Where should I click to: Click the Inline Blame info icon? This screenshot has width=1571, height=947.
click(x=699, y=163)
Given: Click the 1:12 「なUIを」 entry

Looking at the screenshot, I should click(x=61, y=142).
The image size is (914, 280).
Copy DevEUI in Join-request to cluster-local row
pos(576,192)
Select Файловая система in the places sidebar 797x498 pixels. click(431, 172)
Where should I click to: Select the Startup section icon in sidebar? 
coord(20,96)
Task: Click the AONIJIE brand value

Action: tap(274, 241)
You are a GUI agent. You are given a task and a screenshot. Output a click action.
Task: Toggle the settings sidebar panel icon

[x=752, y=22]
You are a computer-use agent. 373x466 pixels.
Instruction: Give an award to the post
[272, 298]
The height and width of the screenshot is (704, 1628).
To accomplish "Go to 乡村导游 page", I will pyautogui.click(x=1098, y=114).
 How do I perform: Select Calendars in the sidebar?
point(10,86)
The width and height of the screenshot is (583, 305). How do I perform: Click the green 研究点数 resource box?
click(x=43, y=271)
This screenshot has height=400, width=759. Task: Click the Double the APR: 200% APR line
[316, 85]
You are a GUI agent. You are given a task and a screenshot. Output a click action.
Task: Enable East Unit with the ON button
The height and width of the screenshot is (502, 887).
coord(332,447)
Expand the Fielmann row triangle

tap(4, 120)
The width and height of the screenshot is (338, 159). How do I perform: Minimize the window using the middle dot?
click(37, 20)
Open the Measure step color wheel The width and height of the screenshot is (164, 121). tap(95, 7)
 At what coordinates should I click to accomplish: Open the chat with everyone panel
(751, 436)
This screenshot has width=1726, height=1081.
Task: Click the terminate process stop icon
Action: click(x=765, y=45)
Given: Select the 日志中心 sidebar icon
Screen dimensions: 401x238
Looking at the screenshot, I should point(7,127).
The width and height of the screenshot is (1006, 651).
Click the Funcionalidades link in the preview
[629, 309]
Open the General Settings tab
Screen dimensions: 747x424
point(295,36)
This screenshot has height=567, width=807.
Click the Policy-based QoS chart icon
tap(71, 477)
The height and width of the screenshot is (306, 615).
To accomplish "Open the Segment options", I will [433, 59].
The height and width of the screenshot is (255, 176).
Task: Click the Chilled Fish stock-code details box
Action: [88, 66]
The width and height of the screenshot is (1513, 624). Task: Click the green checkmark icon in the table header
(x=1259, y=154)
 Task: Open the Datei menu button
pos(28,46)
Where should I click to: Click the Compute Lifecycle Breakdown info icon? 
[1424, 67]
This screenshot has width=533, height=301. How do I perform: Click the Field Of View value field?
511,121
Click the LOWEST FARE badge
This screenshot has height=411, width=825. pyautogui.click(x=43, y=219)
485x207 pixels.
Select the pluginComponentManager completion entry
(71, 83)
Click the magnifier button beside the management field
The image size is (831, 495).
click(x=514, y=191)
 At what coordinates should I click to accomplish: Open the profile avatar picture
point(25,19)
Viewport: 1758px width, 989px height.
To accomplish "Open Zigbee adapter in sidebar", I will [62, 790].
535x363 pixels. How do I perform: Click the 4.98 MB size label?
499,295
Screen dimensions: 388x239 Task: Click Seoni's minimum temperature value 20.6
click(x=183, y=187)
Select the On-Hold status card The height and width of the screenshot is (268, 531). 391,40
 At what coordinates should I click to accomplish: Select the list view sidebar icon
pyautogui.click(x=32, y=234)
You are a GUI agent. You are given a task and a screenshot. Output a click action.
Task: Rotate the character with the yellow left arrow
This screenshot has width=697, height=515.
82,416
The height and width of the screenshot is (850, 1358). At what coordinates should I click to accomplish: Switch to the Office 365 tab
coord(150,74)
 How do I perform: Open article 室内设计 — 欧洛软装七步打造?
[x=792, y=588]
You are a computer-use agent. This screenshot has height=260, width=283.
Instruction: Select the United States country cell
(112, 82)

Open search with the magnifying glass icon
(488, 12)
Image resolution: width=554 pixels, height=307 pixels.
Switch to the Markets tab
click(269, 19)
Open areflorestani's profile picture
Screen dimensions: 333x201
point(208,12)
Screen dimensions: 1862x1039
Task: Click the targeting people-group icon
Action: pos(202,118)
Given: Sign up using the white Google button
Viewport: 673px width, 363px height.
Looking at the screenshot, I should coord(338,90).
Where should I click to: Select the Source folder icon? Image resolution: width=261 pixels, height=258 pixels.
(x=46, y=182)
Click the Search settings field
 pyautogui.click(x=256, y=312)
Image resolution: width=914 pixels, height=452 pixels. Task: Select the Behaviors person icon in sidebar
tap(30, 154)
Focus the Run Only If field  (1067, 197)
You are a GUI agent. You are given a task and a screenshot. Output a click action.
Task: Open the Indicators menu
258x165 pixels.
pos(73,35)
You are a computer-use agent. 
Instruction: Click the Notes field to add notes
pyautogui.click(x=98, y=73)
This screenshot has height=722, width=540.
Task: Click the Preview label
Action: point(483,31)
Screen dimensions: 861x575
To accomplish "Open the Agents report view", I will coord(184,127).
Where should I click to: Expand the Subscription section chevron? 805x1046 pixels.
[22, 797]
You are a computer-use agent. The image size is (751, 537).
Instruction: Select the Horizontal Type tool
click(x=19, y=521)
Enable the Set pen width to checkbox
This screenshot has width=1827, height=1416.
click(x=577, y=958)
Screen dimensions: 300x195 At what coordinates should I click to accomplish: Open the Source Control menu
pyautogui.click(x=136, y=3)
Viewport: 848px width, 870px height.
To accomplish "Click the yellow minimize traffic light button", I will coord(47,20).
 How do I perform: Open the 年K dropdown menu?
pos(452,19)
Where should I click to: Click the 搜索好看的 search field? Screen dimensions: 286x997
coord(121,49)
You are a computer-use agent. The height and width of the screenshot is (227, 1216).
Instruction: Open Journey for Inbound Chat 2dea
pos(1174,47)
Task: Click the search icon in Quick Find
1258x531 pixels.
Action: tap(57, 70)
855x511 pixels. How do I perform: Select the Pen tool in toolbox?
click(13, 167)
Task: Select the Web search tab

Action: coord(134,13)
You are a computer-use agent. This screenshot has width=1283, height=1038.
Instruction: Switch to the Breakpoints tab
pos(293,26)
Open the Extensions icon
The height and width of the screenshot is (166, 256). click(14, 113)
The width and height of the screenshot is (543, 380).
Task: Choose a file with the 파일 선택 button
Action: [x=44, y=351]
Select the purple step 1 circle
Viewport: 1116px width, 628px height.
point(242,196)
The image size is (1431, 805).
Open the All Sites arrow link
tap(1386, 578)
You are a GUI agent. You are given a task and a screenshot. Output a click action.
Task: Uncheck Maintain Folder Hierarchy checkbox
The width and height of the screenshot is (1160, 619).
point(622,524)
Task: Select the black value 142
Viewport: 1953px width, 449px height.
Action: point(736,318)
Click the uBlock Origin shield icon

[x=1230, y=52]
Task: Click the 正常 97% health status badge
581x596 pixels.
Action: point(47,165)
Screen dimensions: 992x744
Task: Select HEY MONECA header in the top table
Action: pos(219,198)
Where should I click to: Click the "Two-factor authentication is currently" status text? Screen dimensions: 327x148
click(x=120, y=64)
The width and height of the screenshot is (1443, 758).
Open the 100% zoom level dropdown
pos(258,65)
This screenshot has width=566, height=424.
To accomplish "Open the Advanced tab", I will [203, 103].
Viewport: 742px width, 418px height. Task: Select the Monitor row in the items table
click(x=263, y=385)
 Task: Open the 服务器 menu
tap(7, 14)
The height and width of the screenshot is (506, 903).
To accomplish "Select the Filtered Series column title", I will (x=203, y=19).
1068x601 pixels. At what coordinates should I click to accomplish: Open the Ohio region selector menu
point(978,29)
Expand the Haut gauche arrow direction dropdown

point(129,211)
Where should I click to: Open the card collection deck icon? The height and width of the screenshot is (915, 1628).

> WHAT IS NEEDED
Can you reproduce the items word for word, from the start of the items through the line containing "pos(576,192)", with both ends included?

> ANSWER FOR THIS EXERCISE
Where should I click to: Click the Inline Blame info icon? This screenshot has width=1571, height=947.
click(x=699, y=163)
Given: Click the 1:12 「なUIを」 entry

Looking at the screenshot, I should click(x=61, y=142).
The image size is (914, 280).
Copy DevEUI in Join-request to cluster-local row
pos(576,192)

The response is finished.